> **What to do**
The answer must be the lines from the one containing "Given: Click the red ACME logo" through the last line of the data below, copied exactly, with nothing else.
========
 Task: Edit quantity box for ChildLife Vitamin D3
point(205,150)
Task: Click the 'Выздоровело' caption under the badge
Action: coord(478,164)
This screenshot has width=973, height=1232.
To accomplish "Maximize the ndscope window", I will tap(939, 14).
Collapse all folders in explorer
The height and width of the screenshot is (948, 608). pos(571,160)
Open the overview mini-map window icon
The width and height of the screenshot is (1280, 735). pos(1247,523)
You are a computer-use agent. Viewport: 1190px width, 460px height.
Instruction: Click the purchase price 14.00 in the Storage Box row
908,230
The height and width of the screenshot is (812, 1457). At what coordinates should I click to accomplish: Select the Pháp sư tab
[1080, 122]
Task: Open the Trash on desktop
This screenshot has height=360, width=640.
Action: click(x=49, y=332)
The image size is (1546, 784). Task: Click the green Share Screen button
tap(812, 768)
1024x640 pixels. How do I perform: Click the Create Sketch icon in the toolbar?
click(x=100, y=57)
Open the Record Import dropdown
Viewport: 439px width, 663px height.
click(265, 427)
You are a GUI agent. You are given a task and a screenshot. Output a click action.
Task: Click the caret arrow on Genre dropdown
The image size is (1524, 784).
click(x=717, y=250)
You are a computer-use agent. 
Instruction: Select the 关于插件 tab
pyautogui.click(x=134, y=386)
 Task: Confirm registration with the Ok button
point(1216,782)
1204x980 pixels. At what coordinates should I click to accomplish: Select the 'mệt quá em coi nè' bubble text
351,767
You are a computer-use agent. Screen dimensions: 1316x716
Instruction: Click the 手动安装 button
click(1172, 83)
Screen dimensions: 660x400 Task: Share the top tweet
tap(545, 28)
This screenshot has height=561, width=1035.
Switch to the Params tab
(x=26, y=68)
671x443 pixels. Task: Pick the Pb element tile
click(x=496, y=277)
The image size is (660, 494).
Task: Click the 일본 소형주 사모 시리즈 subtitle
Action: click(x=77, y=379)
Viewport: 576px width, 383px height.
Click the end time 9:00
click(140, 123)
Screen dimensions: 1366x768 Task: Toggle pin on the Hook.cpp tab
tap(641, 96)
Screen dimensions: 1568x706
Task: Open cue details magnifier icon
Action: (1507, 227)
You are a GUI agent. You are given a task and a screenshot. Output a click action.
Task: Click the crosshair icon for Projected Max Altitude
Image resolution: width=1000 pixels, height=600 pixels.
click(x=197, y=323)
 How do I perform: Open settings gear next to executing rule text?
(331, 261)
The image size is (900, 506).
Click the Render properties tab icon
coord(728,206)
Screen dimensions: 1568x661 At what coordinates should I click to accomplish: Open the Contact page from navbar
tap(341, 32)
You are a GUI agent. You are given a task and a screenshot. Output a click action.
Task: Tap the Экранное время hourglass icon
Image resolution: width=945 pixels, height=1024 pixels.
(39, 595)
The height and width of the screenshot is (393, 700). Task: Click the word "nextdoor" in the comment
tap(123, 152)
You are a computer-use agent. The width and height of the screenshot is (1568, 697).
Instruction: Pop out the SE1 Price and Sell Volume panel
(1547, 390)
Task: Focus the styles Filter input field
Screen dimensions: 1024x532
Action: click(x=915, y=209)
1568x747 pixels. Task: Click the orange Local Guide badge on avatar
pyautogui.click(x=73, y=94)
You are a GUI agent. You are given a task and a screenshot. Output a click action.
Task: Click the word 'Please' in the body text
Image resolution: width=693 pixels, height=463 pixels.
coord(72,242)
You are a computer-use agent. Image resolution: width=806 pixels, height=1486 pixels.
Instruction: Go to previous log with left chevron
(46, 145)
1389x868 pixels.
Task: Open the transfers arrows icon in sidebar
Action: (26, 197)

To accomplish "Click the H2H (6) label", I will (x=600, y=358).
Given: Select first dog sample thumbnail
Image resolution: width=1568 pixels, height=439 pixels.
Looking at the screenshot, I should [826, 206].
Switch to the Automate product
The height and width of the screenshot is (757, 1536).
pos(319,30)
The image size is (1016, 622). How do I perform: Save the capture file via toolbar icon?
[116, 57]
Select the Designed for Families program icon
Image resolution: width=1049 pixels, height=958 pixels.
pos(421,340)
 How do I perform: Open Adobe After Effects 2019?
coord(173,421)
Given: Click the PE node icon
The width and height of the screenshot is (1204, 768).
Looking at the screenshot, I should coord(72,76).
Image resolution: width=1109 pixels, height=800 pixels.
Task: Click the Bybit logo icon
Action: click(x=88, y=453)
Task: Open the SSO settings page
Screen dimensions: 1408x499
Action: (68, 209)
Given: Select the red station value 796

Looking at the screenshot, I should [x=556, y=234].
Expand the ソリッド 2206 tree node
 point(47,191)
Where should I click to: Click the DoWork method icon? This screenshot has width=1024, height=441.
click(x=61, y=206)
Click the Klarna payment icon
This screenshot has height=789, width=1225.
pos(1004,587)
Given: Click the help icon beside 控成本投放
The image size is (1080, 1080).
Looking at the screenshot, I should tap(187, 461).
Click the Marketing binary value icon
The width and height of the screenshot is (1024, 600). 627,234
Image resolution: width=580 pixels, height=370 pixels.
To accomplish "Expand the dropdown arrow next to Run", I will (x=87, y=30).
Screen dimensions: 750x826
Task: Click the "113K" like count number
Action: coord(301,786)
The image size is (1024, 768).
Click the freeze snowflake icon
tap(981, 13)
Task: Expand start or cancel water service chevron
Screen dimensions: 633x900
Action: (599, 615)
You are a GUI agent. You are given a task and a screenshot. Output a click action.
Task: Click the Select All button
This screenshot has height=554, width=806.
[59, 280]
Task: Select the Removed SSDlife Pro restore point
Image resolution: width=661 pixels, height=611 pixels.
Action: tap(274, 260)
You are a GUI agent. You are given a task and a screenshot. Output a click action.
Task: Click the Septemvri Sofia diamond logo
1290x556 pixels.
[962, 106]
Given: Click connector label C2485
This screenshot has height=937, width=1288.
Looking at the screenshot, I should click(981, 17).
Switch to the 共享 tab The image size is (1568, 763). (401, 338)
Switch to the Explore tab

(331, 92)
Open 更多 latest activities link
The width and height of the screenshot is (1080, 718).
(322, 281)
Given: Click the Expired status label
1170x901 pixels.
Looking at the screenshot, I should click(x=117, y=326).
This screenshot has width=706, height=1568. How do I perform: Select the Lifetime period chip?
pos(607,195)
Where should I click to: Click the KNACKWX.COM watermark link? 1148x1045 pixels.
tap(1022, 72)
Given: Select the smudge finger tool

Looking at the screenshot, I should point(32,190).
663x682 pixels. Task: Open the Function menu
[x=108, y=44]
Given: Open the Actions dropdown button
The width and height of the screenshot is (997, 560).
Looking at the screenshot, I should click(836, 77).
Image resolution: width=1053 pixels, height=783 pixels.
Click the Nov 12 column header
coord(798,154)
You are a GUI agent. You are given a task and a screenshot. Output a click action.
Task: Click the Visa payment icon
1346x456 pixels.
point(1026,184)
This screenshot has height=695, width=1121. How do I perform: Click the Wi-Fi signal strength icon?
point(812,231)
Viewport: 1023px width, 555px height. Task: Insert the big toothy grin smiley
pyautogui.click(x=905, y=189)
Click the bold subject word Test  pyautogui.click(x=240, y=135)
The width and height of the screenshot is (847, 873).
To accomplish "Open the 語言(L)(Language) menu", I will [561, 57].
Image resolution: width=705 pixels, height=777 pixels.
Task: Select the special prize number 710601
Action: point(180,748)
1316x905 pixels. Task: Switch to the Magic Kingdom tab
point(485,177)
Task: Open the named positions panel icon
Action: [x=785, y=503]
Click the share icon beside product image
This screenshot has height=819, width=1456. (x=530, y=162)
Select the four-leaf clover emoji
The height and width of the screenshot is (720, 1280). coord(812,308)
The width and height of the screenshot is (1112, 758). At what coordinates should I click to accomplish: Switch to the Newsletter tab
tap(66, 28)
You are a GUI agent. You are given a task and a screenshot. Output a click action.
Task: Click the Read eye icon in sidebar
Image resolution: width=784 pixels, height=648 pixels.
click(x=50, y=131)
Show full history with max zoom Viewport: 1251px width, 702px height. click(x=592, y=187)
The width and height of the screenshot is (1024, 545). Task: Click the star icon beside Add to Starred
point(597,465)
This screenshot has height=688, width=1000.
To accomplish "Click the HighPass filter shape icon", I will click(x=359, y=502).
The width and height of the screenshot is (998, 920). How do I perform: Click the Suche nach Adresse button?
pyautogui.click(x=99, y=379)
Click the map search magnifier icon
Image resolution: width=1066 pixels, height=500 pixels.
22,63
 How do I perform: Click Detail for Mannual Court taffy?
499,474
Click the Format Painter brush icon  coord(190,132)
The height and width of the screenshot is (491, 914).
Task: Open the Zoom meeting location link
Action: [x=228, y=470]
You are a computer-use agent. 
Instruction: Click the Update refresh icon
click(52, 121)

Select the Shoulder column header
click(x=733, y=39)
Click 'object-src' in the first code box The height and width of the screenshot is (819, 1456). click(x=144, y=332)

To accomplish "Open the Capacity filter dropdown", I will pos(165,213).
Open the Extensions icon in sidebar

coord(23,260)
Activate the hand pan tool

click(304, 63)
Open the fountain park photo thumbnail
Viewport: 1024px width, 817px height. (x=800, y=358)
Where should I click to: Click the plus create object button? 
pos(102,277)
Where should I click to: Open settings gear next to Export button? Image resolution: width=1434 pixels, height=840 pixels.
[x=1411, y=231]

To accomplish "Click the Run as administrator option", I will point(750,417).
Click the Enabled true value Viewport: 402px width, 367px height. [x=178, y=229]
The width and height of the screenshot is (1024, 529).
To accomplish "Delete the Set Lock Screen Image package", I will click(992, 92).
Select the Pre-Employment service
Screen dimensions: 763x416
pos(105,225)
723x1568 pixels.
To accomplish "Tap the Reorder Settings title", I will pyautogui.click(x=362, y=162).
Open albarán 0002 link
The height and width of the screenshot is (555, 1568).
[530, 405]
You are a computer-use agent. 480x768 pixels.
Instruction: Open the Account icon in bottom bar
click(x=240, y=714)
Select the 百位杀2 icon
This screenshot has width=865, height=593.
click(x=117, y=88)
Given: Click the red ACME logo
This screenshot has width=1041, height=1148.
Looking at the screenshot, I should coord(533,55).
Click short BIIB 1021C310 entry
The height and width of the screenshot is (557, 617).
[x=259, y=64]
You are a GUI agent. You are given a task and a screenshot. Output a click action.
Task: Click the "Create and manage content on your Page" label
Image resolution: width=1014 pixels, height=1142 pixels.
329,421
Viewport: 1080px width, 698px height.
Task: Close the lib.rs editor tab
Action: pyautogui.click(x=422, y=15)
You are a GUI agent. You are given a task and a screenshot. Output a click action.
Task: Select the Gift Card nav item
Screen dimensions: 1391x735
========
> **Your solution**
Given: Click the red ACME logo
This screenshot has width=1041, height=1148.
Looking at the screenshot, I should coord(533,55).
Click short BIIB 1021C310 entry
The height and width of the screenshot is (557, 617).
[x=259, y=64]
You are a GUI agent. You are given a task and a screenshot. Output a click action.
Task: Click the "Create and manage content on your Page" label
Image resolution: width=1014 pixels, height=1142 pixels.
329,421
Viewport: 1080px width, 698px height.
Task: Close the lib.rs editor tab
Action: pyautogui.click(x=422, y=15)
You are a GUI agent. You are given a task and a screenshot. Output a click action.
Task: Select the Gift Card nav item
Screen dimensions: 1391x735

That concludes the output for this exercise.